A world without antibiotics would be a terrifying place
Life would be very different without antibiotics. In my own life, if simple treatments for bacterial infections weren’t available, then the osteomyelitis that infected my shoulder when I was a young boy would have required surgery to remove the necrotic bone, perhaps even amputation. My cousin would not have lived into her 40s with cystic fibrosis. My brother would have been far less likely to survive his recent surgeries. And his twin sons, born many weeks premature, would have died from sepsis when their barely formed bowels perforated inside their tiny bodies. They are both grown men now.
I could go on. You and everyone you know have stories like these; thanks to antimicrobials, they are commonplace. Generations of people have benefited from the safety of small molecule drugs that can cure infections, and those drugs have transformed medicine. Yet the rise of resistant bacterial strains caused by overusing and misusing antibiotics mean that a post-antibiotic era is now a realistic prospect. In this collection, we’re looking at the ways chemistry is helping to solve the problem of antimicrobial resistance (AMR).
Antibiotics are one of chemistry’s greatest contributions to humanity. And their importance shaped what chemistry has become. In the 20th century, developments in medicinal chemistry and organic synthesis were driven by finding these molecules, solving their structures, understanding their activity and reconstructing them in the lab.
The very principles of chemotherapy and drug discovery were established with antibiotic research. Paul Ehrlich discovered Salvarsan (the first cure for syphilis) in the 1900s by systematically synthesising and screening a huge library of molecules – that approach is still standard practice in drug discovery over a century later. And penicillin’s success led to industrialised natural product research. Pfizer was just a small chemicals supplier before it helped to mass-produce penicillin – the rest is history.

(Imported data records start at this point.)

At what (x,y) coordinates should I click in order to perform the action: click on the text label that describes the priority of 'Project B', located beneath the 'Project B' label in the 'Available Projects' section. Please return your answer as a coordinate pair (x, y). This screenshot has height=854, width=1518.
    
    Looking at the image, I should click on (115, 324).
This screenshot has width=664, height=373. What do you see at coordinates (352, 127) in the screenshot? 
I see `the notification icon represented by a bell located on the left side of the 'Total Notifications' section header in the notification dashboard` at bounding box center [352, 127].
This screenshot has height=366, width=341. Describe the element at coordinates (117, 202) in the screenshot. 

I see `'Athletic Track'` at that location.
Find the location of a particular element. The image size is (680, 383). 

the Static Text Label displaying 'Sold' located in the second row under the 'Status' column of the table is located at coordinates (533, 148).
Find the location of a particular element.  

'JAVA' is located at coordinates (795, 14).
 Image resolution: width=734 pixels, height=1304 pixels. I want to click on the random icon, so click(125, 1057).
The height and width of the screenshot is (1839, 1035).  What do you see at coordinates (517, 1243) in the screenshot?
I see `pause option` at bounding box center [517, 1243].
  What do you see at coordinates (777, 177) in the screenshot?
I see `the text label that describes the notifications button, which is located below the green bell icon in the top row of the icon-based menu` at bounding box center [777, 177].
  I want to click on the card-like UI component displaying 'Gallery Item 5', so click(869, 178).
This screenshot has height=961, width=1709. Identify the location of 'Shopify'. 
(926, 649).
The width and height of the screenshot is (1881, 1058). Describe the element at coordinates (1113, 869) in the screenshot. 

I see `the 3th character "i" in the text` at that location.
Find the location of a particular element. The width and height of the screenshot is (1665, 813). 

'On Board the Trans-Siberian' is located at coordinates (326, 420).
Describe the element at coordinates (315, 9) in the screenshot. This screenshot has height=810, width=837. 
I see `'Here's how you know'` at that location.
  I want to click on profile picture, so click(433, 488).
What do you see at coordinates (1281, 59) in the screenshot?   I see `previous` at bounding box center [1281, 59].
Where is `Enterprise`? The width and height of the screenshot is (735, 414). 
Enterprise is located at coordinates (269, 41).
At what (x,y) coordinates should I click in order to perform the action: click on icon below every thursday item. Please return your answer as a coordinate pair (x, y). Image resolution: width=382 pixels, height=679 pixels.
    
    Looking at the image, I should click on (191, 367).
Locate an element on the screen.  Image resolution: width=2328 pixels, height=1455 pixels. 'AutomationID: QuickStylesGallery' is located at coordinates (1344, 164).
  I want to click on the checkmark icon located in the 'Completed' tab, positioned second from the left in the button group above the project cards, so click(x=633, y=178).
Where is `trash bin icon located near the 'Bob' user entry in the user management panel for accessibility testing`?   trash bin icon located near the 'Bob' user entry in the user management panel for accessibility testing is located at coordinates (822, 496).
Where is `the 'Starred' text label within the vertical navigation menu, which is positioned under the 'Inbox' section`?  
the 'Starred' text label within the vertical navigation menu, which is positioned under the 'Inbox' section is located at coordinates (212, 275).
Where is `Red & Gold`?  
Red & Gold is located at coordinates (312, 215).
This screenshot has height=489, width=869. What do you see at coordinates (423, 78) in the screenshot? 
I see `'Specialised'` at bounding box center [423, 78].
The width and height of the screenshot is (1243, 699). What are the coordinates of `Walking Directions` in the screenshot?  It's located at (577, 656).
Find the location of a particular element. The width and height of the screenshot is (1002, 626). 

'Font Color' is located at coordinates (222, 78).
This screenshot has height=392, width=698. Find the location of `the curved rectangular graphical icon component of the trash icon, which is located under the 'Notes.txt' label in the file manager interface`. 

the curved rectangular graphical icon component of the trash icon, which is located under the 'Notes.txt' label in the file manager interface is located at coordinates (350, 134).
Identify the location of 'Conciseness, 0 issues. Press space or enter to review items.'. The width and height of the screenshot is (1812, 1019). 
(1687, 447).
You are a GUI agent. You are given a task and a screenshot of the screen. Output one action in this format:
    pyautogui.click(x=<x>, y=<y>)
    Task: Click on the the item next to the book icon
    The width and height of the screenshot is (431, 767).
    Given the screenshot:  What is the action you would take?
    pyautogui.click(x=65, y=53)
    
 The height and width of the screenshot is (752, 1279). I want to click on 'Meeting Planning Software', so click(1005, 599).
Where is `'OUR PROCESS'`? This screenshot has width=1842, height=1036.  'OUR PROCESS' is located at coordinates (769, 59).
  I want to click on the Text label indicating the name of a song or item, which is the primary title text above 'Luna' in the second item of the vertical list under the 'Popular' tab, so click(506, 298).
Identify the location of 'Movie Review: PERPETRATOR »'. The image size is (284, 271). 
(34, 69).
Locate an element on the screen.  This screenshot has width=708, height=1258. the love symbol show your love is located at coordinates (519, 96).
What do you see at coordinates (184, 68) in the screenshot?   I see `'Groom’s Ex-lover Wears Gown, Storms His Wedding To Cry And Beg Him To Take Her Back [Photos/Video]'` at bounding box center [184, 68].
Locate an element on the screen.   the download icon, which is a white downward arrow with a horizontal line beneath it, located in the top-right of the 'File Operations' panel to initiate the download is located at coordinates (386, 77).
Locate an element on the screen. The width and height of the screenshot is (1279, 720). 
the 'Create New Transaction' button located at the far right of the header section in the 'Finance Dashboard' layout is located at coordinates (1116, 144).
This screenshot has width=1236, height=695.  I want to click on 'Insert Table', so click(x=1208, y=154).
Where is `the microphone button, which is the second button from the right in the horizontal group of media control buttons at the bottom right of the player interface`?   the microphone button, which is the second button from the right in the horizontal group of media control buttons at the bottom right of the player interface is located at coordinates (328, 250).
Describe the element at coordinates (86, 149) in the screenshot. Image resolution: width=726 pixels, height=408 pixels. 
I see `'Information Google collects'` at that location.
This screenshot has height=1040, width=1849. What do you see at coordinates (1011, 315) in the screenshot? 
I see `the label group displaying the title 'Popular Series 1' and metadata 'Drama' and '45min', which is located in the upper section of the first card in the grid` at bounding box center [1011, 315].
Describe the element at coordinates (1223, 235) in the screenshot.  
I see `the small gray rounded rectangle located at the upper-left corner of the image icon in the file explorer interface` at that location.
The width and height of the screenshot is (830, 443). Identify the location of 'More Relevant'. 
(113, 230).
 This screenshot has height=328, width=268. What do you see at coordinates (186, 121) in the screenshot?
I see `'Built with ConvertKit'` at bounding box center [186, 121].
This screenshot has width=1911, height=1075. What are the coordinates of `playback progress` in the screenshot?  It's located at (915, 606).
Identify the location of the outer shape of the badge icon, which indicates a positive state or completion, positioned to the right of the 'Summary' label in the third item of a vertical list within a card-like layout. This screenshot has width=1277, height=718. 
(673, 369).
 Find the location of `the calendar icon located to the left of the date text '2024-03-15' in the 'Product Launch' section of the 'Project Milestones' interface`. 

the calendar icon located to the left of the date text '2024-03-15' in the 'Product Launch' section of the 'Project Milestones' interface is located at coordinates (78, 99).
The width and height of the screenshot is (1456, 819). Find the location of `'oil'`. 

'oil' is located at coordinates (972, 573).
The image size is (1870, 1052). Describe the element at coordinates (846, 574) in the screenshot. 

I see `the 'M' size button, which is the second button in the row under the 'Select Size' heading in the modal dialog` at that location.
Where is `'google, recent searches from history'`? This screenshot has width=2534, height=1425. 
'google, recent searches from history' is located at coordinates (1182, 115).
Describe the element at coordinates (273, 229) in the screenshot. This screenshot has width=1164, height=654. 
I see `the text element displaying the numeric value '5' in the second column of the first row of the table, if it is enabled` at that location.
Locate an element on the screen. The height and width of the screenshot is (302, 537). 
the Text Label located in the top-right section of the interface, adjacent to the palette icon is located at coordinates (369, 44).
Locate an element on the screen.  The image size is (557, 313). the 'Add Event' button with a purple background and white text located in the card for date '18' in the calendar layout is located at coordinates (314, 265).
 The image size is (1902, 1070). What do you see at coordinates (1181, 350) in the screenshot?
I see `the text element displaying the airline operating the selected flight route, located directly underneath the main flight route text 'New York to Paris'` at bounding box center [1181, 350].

Pharmaceutical companies invested heavily in antimicrobial R&D in those early years and for a period it seemed that all we had to do was keep turning over stones to find the next one. As the rate of discovery dropped, however, failures and false starts meant those companies began to struggle to sustain the huge costs. The traditional model of recouping investment through patent exclusivity also began to falter because the best, most effective drugs have to be kept in reserve. Without returns to justify the investment, many companies stopped looking. The already depleted pipeline began to dry up entirely, and all the while our overreliance on existing antibiotics was creating drug-resistant superbugs.
The problem is now so severe that, according the World Health Organization, antimicrobial resistance could be the leading cause of deaths worldwide by 2050 and its impact on the global economy is predicted to be $100 trillion. In this collection, we talk to the companies who are trying to restock the development pipeline to make sure that doesn’t happen. But finding new drugs is only part of the solution – we also need new ways of paying for these vital medicines. Another feature looks at the new models and incentives that are emerging to encourage drug developers into antibiotic R&D. And alongside the scientific and economic solutions, societal changes are also required. Our webinar on 20 September will look at how holistic approaches to improving public health such as sanitation and vaccination can ensure that we make best use of our precious resources.
The reality is that many people already live in a world where the medicines that have changed my life are not available – it is those countries that will be hit hardest by AMR. And as Covid proved only recently, diseases don’t respect borders; a threat somewhere is a threat everywhere.